Leopold (Lipót) Auer

The Veszprém-born Lipót Auer (1845–1930) was a significant character of music world as a famous concert violinist, conductor and as a violin professor. Europe, Russia and the United States are equally proud of the Hungarian musician. This son of Veszprém became the solo violinist at the court of the Russian Tzar, a state official with noble rank, a professor at the Saint Petersburg Conservatoire and the Director and Conductor of the Russian Music Society within a few decades. Countries, kings and sultans competed to hear him play. He was awarded various medals including the Meiningen Cross, the Cross of the French Legion of Honor and the Saint Vladimir Honors.

When he moved to Saint Petersburg he took over the Violin Department of the Conservatoire from Wieniawski. Auer is the founder of the method recognized as well as admired as the ‘Russian Violin School’ today and which has started an unprecedented series of successes.

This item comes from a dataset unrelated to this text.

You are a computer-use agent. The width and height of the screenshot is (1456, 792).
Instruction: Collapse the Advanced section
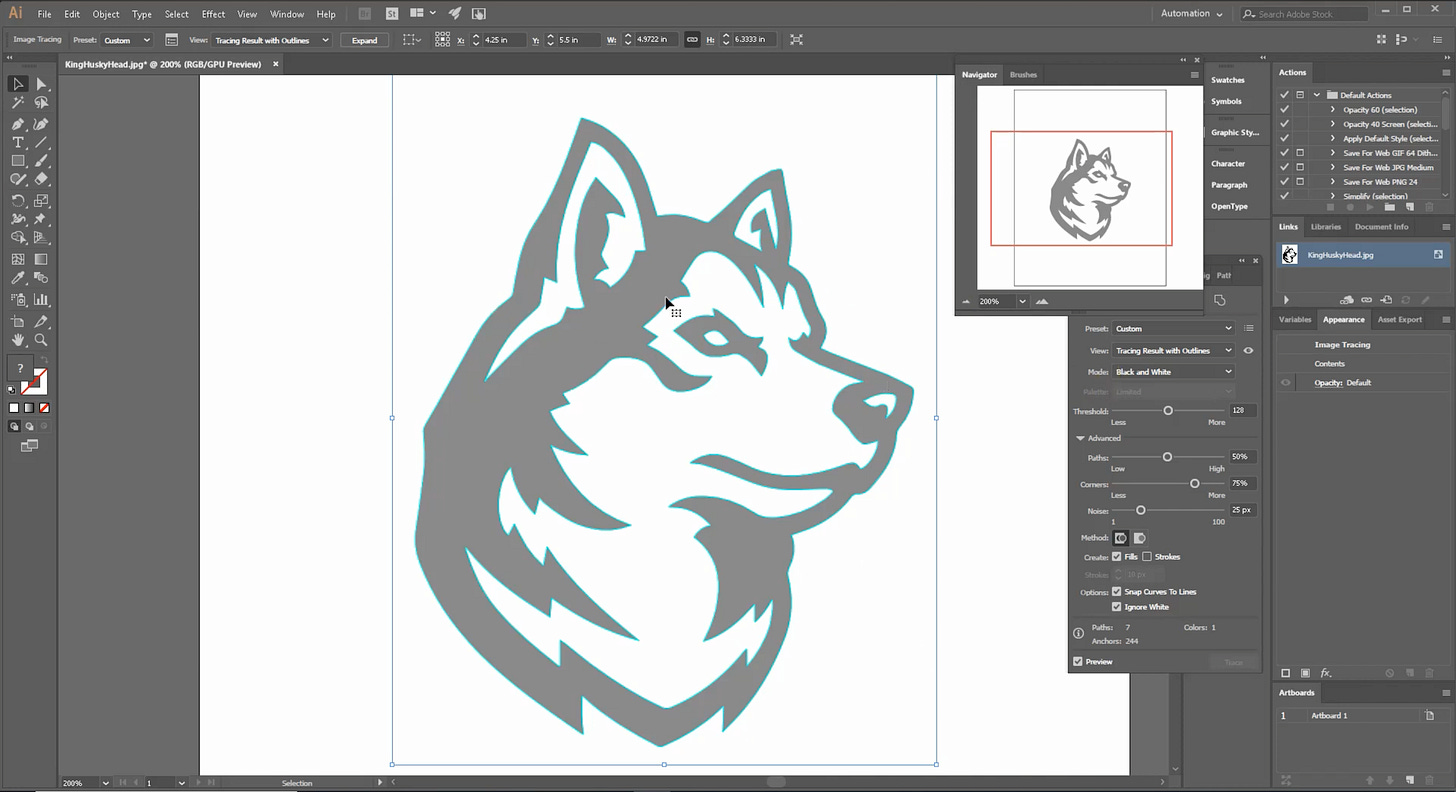(x=1080, y=438)
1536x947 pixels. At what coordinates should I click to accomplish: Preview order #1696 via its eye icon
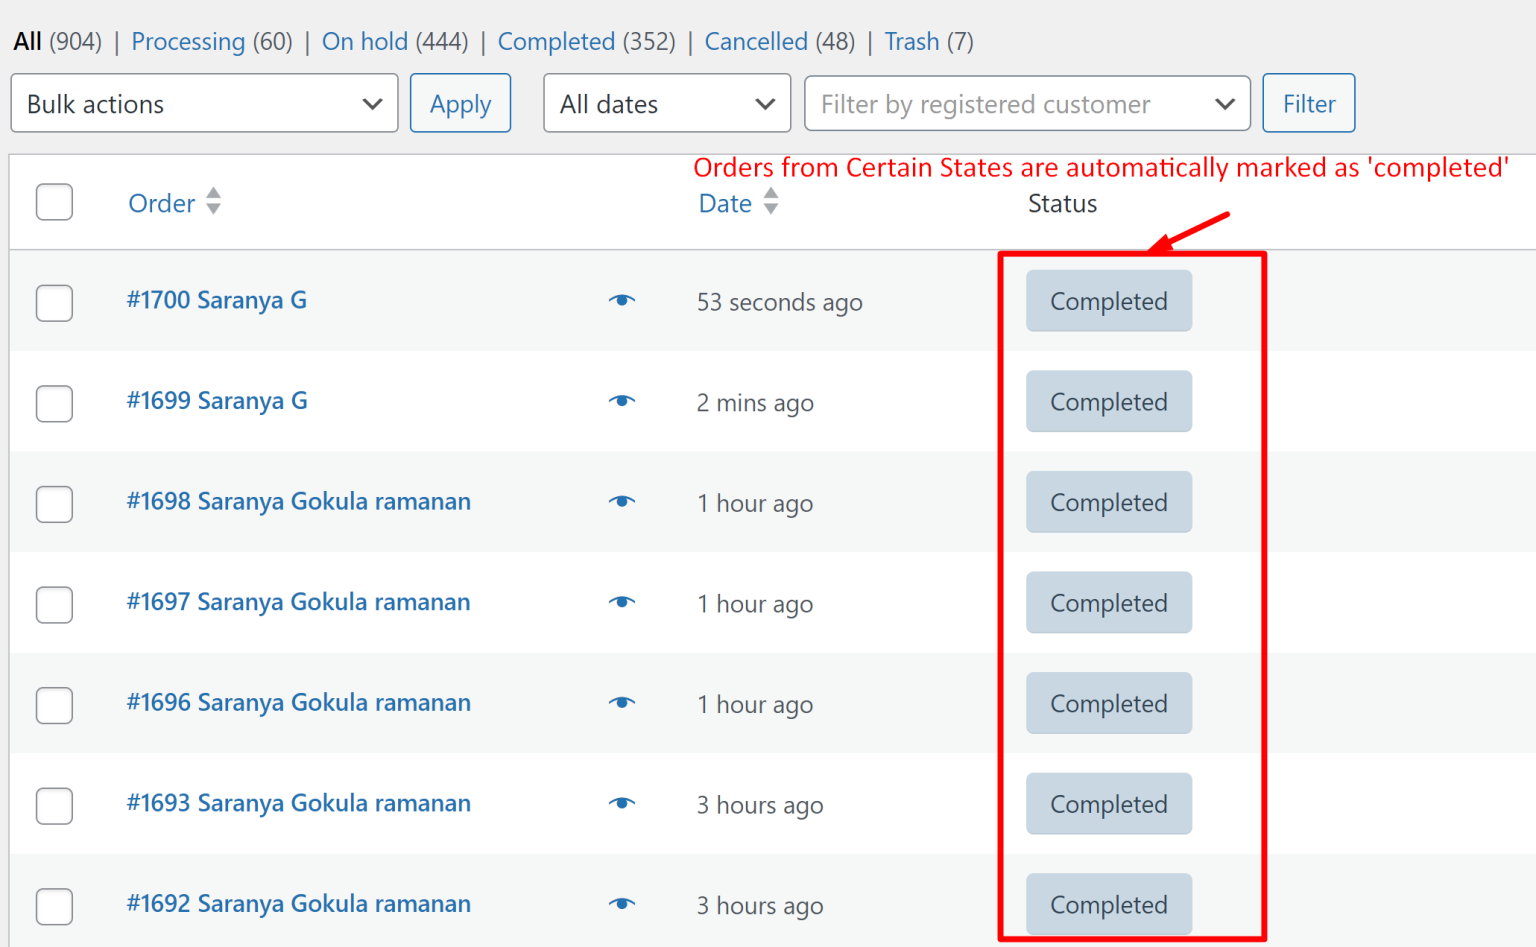[x=622, y=703]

All the significant Russian violinists regard themselves as Auer’s students as his pedagogy has been passed on from teacher to student for a hundred years now… When Auer was travelling to the major cities of Europe he was followed everywhere by a group of young violinists, waiting to learn from a captured moment potentially more than they had done for years before. Can there be more to a master and students relationship than that?

The influential artist

Auer’s personality impressed his contemporaries wherever he worked. In Russia he became the Tzar’s Solo Violinist and a state official of noble rank. In Paris he earned the Cross of the Legion of Honor and was also good friends with Eugene Napoleon, the son of the exiled emperor. The Turkish Sultan Abdul Hamid II, just like Oscar The King of Sweden were passionate to hear him play. The Prince of Wales as well as Gladstone, Prime Minister of England, considered it an honor to meet Auer. After the revolution in Russia the United States welcomed him with open arms: he became the professor of the world’s top art schools, as the Juilliard Graduate School of Music (New York) and the Curtis Institute (Philadelphia). He had concerts in the Carnegie Hall even at the age of 80. The most prestigious composers and instrumental artists of the time, such as Tchaikovsky, Rubinstein, Sarasate, Rimsky-Korsakov, Franz Liszt and Sergey Rachmaninov were proud of his friendship. Several world famous artists were taught by him, including Mischa Elman, Jascha Heifetz, Nathan Milstein and Efrem Zimbalist, and we could easily continue the long list of violin virtuosos.

Auer was an artist and a teacher, Christian and Jewish, Russian and American at the same time. And of course Hungarian as he put it:

“The identity of every artist is decided by their home soil.”